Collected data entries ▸
------------------------------

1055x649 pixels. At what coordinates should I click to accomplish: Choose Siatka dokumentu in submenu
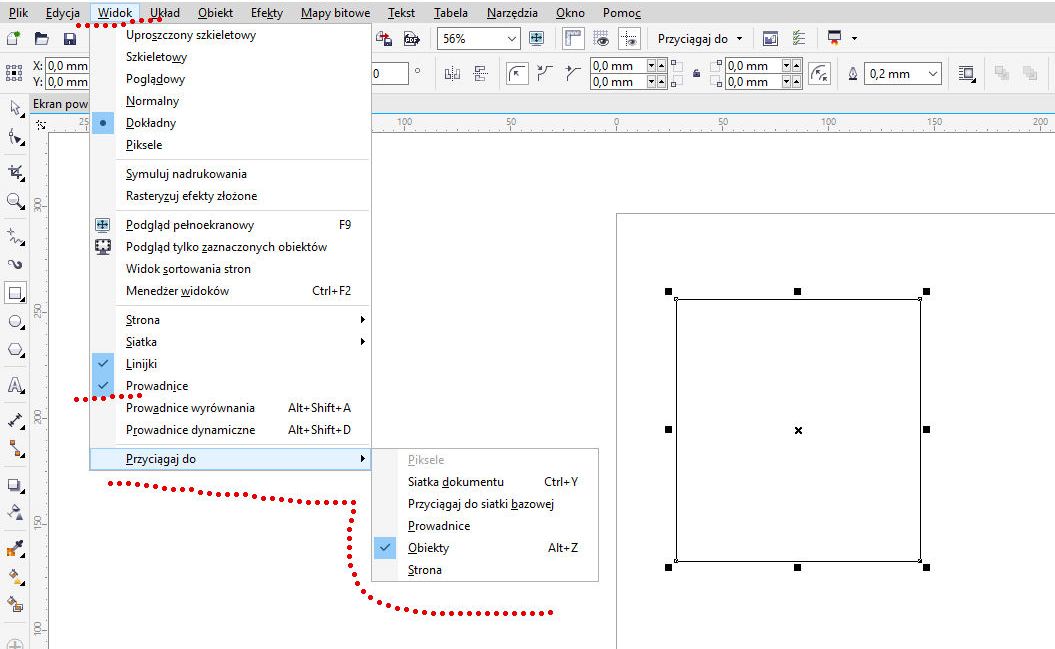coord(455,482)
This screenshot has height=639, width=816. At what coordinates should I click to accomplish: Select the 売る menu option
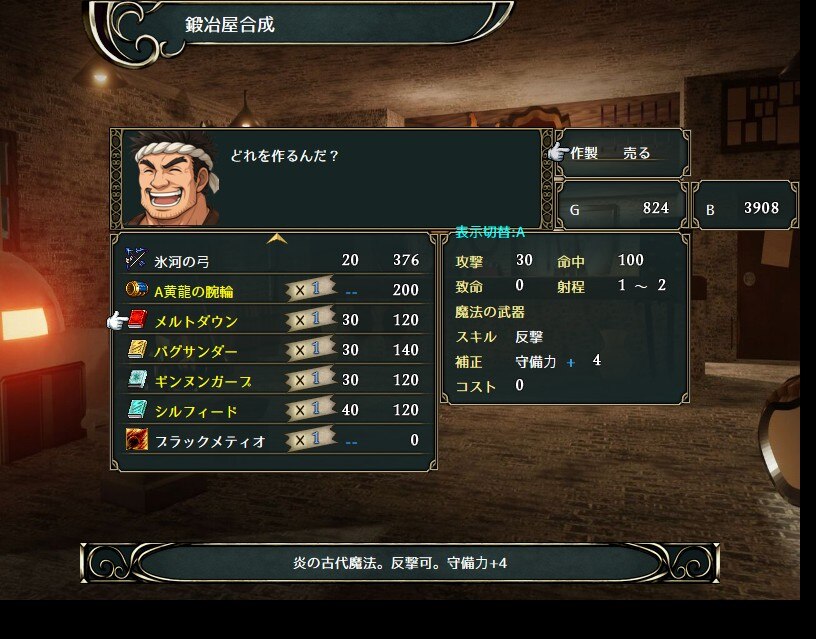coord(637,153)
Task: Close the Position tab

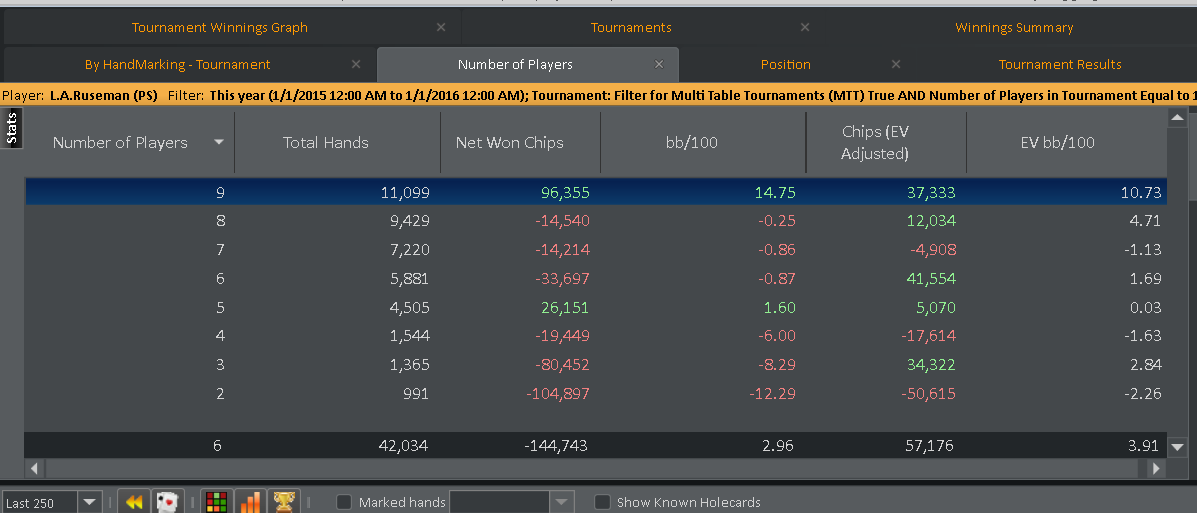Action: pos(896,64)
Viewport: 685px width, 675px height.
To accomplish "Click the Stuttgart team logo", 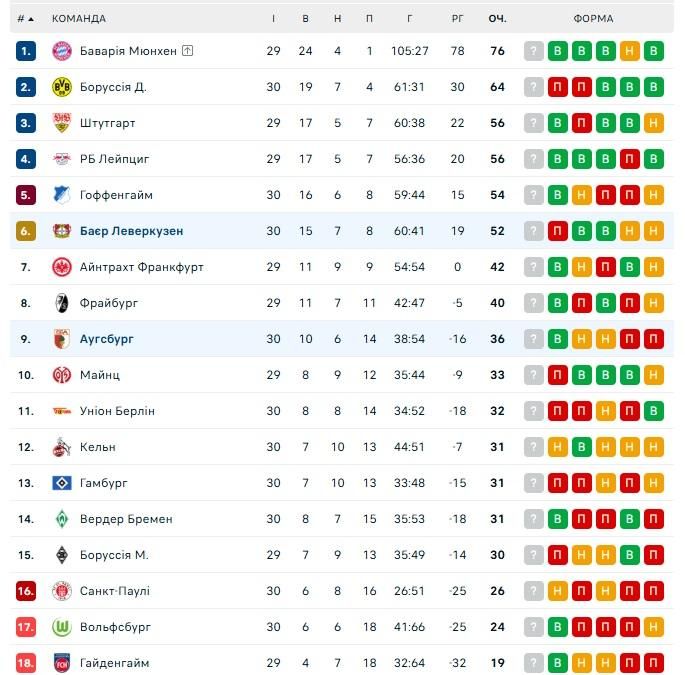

------------------------------

EXERCISE AIM ▸ Extract the text of all the records above verbatim, excluding pictures.

TASK ANSWER ▸
1055x649 pixels. At what coordinates should I click to accomplish: Choose Siatka dokumentu in submenu
coord(455,482)
This screenshot has height=639, width=816. At what coordinates should I click to accomplish: Select the 売る menu option
coord(637,153)
Task: Close the Position tab

Action: pos(896,64)
Viewport: 685px width, 675px height.
To accomplish "Click the Stuttgart team logo", 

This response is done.